Text extract:
—————

World of Warcraft is a game I play... I don't know if "often" is the right term. Team Fortress is a game I play "often". World of Warcraft is a game I play relentlessly.
My main character, a level 80 paladin with fantastic hair, plays a role that often needs filled. He's a tank. He gets hit so that you don't have to. Recently, the powers that be (Blizzard) have introduced a "dual-spec" feature, that got most players drooling over it. Now, paladins can be both tanks and healers without having to pay about 100 gold per switch! Warriors can be tanks or damage dealers! Rogues can be... damage dealers or more different damage dealers! Personally, my second speciality is damage dealing, primarily for player versus player combat.
Now, another thing that World of Warcraft has gained recently (ok, not as recently, but whatever) is achievements. One of which requires you to get four weapon skills to level 400. This is achieved by, y'know, hitting people an awful lot with said weapons. Paladins have a fairly limited choice of weapons. We have axes, maces and swords, in their one and two handed varieties. Oh, and unarmed (which has a whole achievement dedicated to raising it to 400). Since my tank spec usually uses a one-handed sword, I've had that skill at 400 for some time. But now with my damage spec, I felt the need to level two-handed swords and axes. And, again, the punching. A quick visit to WoWhead revealed that the best enemy to level these skills on were a certain... giant man. And by man I mean ogre. Spirit. They can be damaged, but never killed, and they cannot damage you. They are also right at the end of a lengthy "old world" (by that, meaning pre-either of the wonderful expansions the game now has) dungeon. I was also warned that the mere act of being in combat causes the equipment your character is wearing to slowly decay.

—————

Source excerpt:

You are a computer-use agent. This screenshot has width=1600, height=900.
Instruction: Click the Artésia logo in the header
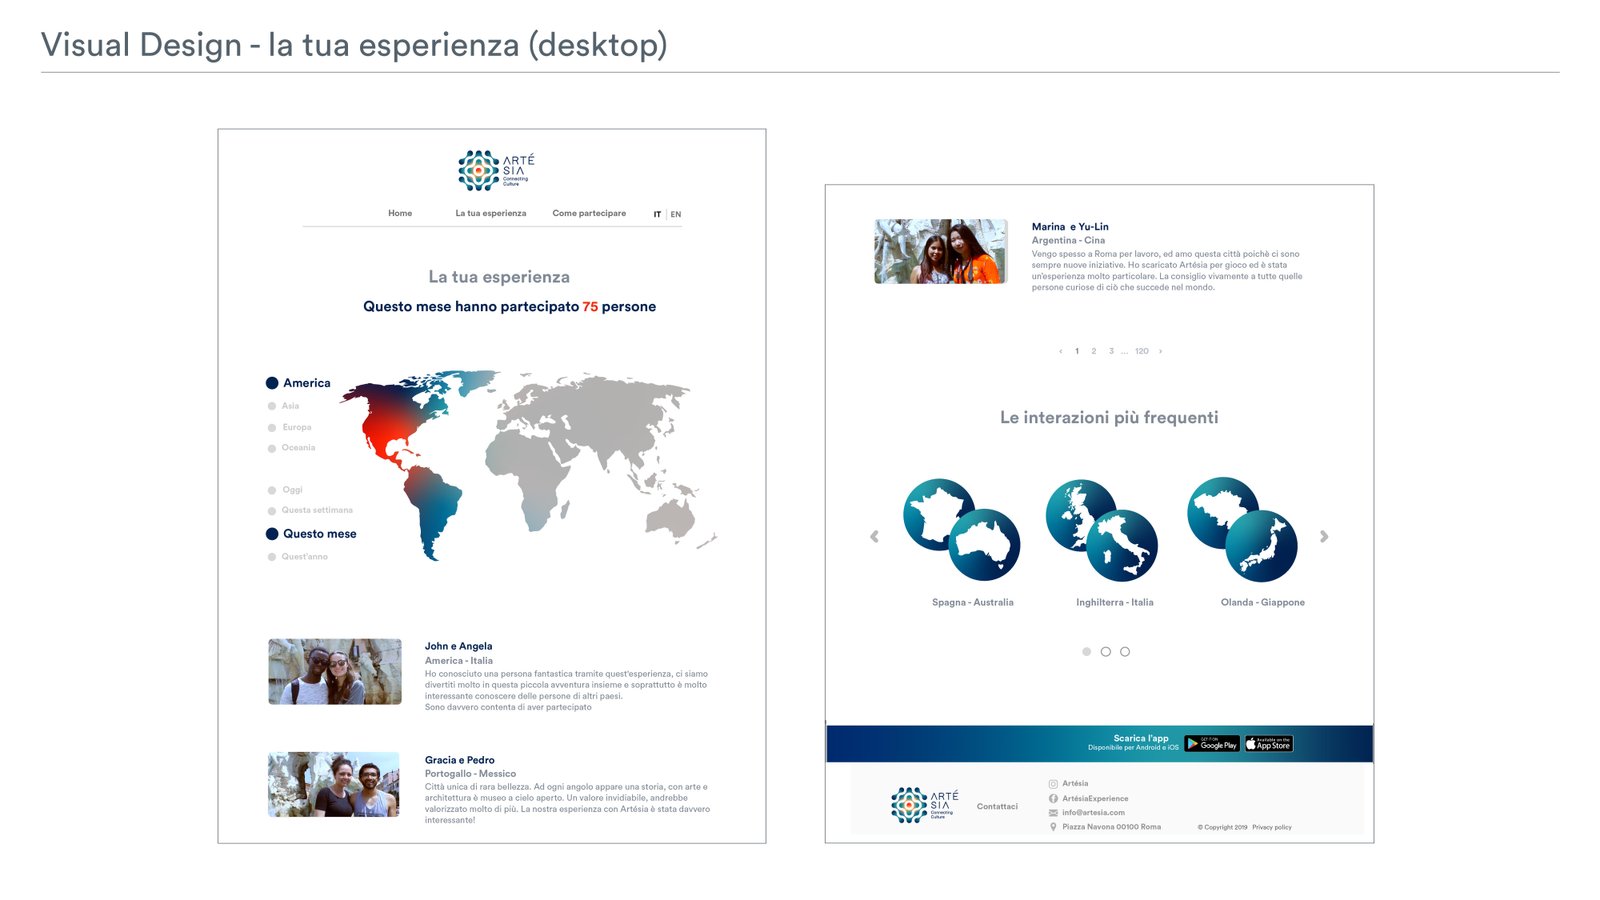point(496,171)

—————

Job:
Pick up the World of Warcraft weapon-skill post right after its last sentence and keep writing. The data above comes from a different source than the text.

Exercise output:
So! I stood at the entrance to Dire Maul, disrobing quickly, and readying my speed potions and water walking potions (since the quickest way to the man I sought (and by man I mean again, ogre. Spirit.) was over water, and swimming is painfully slow) ready to set off through the ancient elven ruins that once were the pinnacle for the end-game of World Of Warcraft. I chose to move quickly, for while the creatures in the dungeon would cause me little trouble or attention, I had over 200 points to gain in two-handed axes, and I imagined this would take quite some time. After a little bit of dodging, sprinting and only two actual kills, I stood before my goal, and pressed the attack button.
One and a half Star Wars movies later, I had finished axes. Burying my face in my hands, I equipped my two-handed sword, and begun swinging again. I had a lot less distance to cover with this weapon, but nonetheless, the process was arduous. Darth Vader had just revealed his relation to Luke when it came time for me to begin punching this giant ghost. My girlfriend looked over from her computer and asked, with incredulity, "Are you still in Dire Maul? How much longer will you be? We need a tank for Utgarde." my reply was one of... limited enthusiasm. A gurgle would be the best way of putting it. The scene on my monitor was... unique. An elf in his underwear, punching a gargantuan apparition. Seemingly forever.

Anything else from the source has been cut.